WHAT YOU HAVE TO DO: From top to bottom, reproduce the listing without a single change.

______________________________

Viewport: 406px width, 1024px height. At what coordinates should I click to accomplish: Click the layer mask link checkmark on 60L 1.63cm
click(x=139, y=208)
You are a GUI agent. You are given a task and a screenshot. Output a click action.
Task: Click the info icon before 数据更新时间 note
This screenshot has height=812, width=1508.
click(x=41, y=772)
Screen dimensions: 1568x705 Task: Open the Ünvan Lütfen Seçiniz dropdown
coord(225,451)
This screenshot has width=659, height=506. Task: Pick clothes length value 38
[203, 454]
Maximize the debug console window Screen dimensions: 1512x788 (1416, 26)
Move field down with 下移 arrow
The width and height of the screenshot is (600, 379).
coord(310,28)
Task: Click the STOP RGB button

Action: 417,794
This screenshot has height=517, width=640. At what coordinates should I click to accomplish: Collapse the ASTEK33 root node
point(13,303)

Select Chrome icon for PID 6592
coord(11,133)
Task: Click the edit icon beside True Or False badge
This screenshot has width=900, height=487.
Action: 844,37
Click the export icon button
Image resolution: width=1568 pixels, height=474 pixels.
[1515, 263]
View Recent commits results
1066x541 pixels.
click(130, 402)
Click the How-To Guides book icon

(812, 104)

______________________________

REPLY:
Viewport: 406px width, 1024px height. At what coordinates should I click to accomplish: Click the layer mask link checkmark on 60L 1.63cm
click(x=139, y=208)
You are a GUI agent. You are given a task and a screenshot. Output a click action.
Task: Click the info icon before 数据更新时间 note
This screenshot has height=812, width=1508.
click(x=41, y=772)
Screen dimensions: 1568x705 Task: Open the Ünvan Lütfen Seçiniz dropdown
coord(225,451)
This screenshot has width=659, height=506. Task: Pick clothes length value 38
[203, 454]
Maximize the debug console window Screen dimensions: 1512x788 (1416, 26)
Move field down with 下移 arrow
The width and height of the screenshot is (600, 379).
coord(310,28)
Task: Click the STOP RGB button

Action: 417,794
This screenshot has height=517, width=640. At what coordinates should I click to accomplish: Collapse the ASTEK33 root node
point(13,303)

Select Chrome icon for PID 6592
coord(11,133)
Task: Click the edit icon beside True Or False badge
This screenshot has width=900, height=487.
Action: 844,37
Click the export icon button
Image resolution: width=1568 pixels, height=474 pixels.
[1515, 263]
View Recent commits results
1066x541 pixels.
click(130, 402)
Click the How-To Guides book icon

(812, 104)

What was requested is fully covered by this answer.